Task requirements =
Copy out the items below without any change, from the line containing "Given: Grab the output box resize handle" through the line containing "pos(124,298)", inclusive.

Provided records =
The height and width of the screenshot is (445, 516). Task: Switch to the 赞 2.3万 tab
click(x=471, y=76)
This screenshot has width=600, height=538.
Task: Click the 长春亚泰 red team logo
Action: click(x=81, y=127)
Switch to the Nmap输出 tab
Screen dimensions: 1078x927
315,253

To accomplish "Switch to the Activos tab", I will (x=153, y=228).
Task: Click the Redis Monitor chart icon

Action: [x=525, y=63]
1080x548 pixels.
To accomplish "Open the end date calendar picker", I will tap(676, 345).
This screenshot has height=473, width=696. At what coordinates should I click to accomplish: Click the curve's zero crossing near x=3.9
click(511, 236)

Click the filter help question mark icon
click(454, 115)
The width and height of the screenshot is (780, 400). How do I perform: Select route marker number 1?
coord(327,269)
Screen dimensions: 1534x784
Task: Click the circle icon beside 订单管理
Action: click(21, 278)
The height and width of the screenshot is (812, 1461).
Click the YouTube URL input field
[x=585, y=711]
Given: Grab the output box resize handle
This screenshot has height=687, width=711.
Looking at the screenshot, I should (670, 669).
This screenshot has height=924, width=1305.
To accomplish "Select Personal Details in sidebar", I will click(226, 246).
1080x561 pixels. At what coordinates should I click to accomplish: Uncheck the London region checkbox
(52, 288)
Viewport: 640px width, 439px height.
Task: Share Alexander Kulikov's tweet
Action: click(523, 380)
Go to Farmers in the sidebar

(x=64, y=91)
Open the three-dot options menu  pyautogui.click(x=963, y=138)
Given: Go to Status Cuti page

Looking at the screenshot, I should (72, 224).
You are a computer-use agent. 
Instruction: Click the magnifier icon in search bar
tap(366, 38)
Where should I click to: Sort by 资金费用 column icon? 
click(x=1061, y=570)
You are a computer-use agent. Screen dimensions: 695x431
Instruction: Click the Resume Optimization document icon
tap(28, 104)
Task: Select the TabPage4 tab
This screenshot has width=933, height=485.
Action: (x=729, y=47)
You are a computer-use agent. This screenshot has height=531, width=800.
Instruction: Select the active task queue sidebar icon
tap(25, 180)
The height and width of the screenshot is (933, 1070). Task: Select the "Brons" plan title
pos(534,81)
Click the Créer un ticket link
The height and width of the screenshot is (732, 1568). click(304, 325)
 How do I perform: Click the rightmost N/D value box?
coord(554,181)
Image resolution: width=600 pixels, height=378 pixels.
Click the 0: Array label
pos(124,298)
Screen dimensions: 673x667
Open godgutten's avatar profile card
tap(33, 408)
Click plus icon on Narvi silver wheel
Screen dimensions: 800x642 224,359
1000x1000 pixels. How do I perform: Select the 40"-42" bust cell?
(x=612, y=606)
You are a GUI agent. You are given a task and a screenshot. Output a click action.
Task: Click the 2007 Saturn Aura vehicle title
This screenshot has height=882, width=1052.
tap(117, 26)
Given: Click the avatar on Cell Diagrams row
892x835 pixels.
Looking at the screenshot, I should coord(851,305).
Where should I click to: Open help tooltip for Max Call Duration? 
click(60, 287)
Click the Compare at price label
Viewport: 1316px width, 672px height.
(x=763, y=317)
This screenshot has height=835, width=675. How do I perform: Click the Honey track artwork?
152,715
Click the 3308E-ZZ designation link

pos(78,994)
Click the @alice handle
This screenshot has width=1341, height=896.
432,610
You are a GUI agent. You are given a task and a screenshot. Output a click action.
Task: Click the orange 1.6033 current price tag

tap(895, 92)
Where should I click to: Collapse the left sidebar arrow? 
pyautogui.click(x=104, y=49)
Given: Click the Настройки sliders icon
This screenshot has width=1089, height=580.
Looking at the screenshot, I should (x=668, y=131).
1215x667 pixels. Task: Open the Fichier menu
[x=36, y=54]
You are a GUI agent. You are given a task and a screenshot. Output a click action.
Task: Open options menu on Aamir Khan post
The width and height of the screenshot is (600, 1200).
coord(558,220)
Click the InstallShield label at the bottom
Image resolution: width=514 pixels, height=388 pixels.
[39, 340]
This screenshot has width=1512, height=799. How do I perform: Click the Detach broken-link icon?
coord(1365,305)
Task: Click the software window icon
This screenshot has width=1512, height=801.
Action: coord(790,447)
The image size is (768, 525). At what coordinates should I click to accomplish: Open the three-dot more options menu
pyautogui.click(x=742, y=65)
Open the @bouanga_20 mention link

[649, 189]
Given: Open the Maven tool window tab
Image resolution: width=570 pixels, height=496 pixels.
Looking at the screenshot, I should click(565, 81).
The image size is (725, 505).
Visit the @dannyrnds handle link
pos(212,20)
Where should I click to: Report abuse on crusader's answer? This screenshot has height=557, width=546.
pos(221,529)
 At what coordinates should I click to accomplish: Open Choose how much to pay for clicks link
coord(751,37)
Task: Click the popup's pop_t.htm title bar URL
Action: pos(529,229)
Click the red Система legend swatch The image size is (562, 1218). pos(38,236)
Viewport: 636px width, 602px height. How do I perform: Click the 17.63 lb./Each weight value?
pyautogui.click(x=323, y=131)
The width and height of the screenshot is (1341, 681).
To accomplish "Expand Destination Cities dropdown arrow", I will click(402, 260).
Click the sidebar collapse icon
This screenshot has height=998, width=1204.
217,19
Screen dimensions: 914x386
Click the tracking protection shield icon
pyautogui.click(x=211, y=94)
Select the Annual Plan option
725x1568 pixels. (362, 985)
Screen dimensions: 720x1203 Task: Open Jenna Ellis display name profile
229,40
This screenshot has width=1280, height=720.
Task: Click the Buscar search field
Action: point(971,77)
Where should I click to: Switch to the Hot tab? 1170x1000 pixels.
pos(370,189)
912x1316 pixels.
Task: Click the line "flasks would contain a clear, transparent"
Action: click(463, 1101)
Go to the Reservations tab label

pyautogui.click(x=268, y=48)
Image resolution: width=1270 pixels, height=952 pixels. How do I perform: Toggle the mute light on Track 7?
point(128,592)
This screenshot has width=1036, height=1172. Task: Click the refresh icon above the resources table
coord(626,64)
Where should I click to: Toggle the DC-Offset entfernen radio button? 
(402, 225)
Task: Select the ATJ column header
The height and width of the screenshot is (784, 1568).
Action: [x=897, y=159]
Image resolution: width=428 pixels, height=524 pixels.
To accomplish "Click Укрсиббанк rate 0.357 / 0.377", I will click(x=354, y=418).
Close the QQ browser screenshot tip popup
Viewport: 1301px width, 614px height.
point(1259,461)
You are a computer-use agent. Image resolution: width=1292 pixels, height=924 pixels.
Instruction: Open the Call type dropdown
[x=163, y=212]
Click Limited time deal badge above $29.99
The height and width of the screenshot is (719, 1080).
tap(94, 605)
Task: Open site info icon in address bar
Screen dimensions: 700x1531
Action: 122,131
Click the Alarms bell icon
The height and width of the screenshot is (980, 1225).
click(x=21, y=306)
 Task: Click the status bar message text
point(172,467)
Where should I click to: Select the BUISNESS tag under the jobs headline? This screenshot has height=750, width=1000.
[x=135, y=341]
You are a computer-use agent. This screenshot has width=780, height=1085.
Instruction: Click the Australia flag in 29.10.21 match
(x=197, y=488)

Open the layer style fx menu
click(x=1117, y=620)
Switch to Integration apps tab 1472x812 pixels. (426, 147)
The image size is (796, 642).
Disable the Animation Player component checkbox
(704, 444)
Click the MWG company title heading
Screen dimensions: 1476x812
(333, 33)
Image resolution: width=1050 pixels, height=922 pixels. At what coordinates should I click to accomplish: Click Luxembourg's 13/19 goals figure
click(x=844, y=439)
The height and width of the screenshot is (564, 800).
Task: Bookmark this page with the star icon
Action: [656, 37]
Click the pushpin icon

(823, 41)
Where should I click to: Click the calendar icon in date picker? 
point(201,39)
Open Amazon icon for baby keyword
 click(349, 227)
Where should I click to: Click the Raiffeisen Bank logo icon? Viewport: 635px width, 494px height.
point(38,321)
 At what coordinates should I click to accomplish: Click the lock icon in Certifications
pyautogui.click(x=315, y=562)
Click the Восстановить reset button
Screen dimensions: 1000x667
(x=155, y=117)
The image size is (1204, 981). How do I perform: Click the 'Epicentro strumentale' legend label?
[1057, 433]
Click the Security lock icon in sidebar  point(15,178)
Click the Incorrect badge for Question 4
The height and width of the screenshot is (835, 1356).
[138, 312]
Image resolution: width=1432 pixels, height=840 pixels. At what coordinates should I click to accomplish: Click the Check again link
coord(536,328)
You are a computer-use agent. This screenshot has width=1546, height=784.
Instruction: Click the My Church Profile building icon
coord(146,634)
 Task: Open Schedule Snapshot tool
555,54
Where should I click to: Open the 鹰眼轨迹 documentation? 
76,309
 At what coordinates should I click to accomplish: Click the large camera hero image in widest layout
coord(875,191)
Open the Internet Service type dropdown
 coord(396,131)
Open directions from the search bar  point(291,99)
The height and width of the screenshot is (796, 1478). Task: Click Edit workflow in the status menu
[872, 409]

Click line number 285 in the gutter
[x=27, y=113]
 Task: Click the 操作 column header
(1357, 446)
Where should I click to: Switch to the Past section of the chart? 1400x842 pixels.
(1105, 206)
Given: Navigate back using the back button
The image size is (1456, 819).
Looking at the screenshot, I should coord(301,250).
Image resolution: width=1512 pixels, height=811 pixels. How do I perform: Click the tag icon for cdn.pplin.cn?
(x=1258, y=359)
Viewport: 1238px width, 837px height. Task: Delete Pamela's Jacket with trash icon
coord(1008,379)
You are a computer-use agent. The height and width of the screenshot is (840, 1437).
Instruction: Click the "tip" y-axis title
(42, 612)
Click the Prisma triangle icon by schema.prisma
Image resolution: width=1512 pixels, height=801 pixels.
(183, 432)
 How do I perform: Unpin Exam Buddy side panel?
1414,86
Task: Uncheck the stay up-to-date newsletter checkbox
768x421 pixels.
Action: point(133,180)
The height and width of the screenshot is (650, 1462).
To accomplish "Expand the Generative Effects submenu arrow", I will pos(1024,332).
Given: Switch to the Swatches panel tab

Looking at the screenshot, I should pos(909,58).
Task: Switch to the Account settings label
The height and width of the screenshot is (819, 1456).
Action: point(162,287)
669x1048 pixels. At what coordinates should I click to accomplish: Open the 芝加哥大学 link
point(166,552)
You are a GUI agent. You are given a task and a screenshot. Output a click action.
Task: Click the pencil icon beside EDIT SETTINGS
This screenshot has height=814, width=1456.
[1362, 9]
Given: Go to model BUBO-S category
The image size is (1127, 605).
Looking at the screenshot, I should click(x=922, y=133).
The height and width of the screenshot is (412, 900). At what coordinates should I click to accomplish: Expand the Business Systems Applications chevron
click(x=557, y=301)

Solved problem =
Given: Grab the output box resize handle
This screenshot has height=687, width=711.
Looking at the screenshot, I should (670, 669).
This screenshot has height=924, width=1305.
To accomplish "Select Personal Details in sidebar", I will click(226, 246).
1080x561 pixels. At what coordinates should I click to accomplish: Uncheck the London region checkbox
(52, 288)
Viewport: 640px width, 439px height.
Task: Share Alexander Kulikov's tweet
Action: click(523, 380)
Go to Farmers in the sidebar

(x=64, y=91)
Open the three-dot options menu  pyautogui.click(x=963, y=138)
Given: Go to Status Cuti page

Looking at the screenshot, I should (72, 224).
You are a computer-use agent. 
Instruction: Click the magnifier icon in search bar
tap(366, 38)
Where should I click to: Sort by 资金费用 column icon? 
click(x=1061, y=570)
You are a computer-use agent. Screen dimensions: 695x431
Instruction: Click the Resume Optimization document icon
tap(28, 104)
Task: Select the TabPage4 tab
This screenshot has width=933, height=485.
Action: (x=729, y=47)
You are a computer-use agent. This screenshot has height=531, width=800.
Instruction: Select the active task queue sidebar icon
tap(25, 180)
The height and width of the screenshot is (933, 1070). Task: Select the "Brons" plan title
pos(534,81)
Click the Créer un ticket link
The height and width of the screenshot is (732, 1568). click(304, 325)
 How do I perform: Click the rightmost N/D value box?
coord(554,181)
Image resolution: width=600 pixels, height=378 pixels.
Click the 0: Array label
pos(124,298)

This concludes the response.